(Recorded data)
□ □ □ □ □ □ □

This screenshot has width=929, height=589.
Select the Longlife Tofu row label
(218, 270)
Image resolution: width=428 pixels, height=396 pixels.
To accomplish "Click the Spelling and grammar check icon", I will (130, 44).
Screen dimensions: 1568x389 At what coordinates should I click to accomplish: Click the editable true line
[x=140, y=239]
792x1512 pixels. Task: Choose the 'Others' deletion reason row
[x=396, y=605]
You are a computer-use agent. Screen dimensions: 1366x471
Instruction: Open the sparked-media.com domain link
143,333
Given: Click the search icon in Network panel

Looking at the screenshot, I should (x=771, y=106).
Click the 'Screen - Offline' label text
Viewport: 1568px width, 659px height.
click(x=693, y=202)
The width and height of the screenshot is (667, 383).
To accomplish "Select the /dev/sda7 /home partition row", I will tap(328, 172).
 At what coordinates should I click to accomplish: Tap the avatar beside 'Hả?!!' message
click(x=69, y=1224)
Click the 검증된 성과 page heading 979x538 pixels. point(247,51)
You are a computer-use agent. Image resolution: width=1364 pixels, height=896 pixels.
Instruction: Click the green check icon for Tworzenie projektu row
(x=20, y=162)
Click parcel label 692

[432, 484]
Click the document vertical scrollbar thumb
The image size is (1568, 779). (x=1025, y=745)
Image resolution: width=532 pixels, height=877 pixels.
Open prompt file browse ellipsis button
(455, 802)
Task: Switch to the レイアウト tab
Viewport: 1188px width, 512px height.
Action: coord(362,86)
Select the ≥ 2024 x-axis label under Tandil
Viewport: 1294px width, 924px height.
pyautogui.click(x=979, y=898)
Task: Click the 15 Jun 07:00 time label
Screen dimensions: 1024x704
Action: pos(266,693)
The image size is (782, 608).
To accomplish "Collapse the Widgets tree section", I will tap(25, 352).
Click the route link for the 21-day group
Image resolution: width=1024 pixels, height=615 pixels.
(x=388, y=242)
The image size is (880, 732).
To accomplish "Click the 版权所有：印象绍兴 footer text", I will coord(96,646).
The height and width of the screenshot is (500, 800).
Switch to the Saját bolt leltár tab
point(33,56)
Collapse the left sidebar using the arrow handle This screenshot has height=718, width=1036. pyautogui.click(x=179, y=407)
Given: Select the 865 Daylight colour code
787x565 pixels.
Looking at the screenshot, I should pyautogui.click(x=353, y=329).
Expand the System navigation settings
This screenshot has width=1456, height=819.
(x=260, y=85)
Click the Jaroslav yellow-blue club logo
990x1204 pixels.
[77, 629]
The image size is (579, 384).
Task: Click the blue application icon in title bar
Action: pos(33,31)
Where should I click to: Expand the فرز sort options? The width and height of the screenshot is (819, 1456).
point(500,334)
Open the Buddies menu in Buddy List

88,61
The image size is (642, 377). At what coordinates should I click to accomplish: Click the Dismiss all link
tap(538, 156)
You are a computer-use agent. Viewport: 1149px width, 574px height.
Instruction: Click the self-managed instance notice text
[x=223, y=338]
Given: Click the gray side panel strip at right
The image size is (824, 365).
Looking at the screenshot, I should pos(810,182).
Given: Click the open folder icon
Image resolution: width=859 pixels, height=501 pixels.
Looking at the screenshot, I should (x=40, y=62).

□ □ □ □ □ □ □

Direction: Could you extract every line of the data shown above and reproduce each one without changes?

Answer in full:
This screenshot has width=929, height=589.
Select the Longlife Tofu row label
(218, 270)
Image resolution: width=428 pixels, height=396 pixels.
To accomplish "Click the Spelling and grammar check icon", I will (130, 44).
Screen dimensions: 1568x389 At what coordinates should I click to accomplish: Click the editable true line
[x=140, y=239]
792x1512 pixels. Task: Choose the 'Others' deletion reason row
[x=396, y=605]
You are a computer-use agent. Screen dimensions: 1366x471
Instruction: Open the sparked-media.com domain link
143,333
Given: Click the search icon in Network panel

Looking at the screenshot, I should (x=771, y=106).
Click the 'Screen - Offline' label text
Viewport: 1568px width, 659px height.
click(x=693, y=202)
The width and height of the screenshot is (667, 383).
To accomplish "Select the /dev/sda7 /home partition row", I will tap(328, 172).
 At what coordinates should I click to accomplish: Tap the avatar beside 'Hả?!!' message
click(x=69, y=1224)
Click the 검증된 성과 page heading 979x538 pixels. point(247,51)
You are a computer-use agent. Image resolution: width=1364 pixels, height=896 pixels.
Instruction: Click the green check icon for Tworzenie projektu row
(x=20, y=162)
Click parcel label 692

[432, 484]
Click the document vertical scrollbar thumb
The image size is (1568, 779). (x=1025, y=745)
Image resolution: width=532 pixels, height=877 pixels.
Open prompt file browse ellipsis button
(455, 802)
Task: Switch to the レイアウト tab
Viewport: 1188px width, 512px height.
Action: coord(362,86)
Select the ≥ 2024 x-axis label under Tandil
Viewport: 1294px width, 924px height.
pyautogui.click(x=979, y=898)
Task: Click the 15 Jun 07:00 time label
Screen dimensions: 1024x704
Action: pos(266,693)
The image size is (782, 608).
To accomplish "Collapse the Widgets tree section", I will tap(25, 352).
Click the route link for the 21-day group
Image resolution: width=1024 pixels, height=615 pixels.
(x=388, y=242)
The image size is (880, 732).
To accomplish "Click the 版权所有：印象绍兴 footer text", I will coord(96,646).
The height and width of the screenshot is (500, 800).
Switch to the Saját bolt leltár tab
point(33,56)
Collapse the left sidebar using the arrow handle This screenshot has height=718, width=1036. pyautogui.click(x=179, y=407)
Given: Select the 865 Daylight colour code
787x565 pixels.
Looking at the screenshot, I should pyautogui.click(x=353, y=329).
Expand the System navigation settings
This screenshot has width=1456, height=819.
(x=260, y=85)
Click the Jaroslav yellow-blue club logo
990x1204 pixels.
[77, 629]
The image size is (579, 384).
Task: Click the blue application icon in title bar
Action: pos(33,31)
Where should I click to: Expand the فرز sort options? The width and height of the screenshot is (819, 1456).
point(500,334)
Open the Buddies menu in Buddy List

88,61
The image size is (642, 377). At what coordinates should I click to accomplish: Click the Dismiss all link
tap(538, 156)
You are a computer-use agent. Viewport: 1149px width, 574px height.
Instruction: Click the self-managed instance notice text
[x=223, y=338]
Given: Click the gray side panel strip at right
The image size is (824, 365).
Looking at the screenshot, I should pos(810,182).
Given: Click the open folder icon
Image resolution: width=859 pixels, height=501 pixels.
Looking at the screenshot, I should (x=40, y=62).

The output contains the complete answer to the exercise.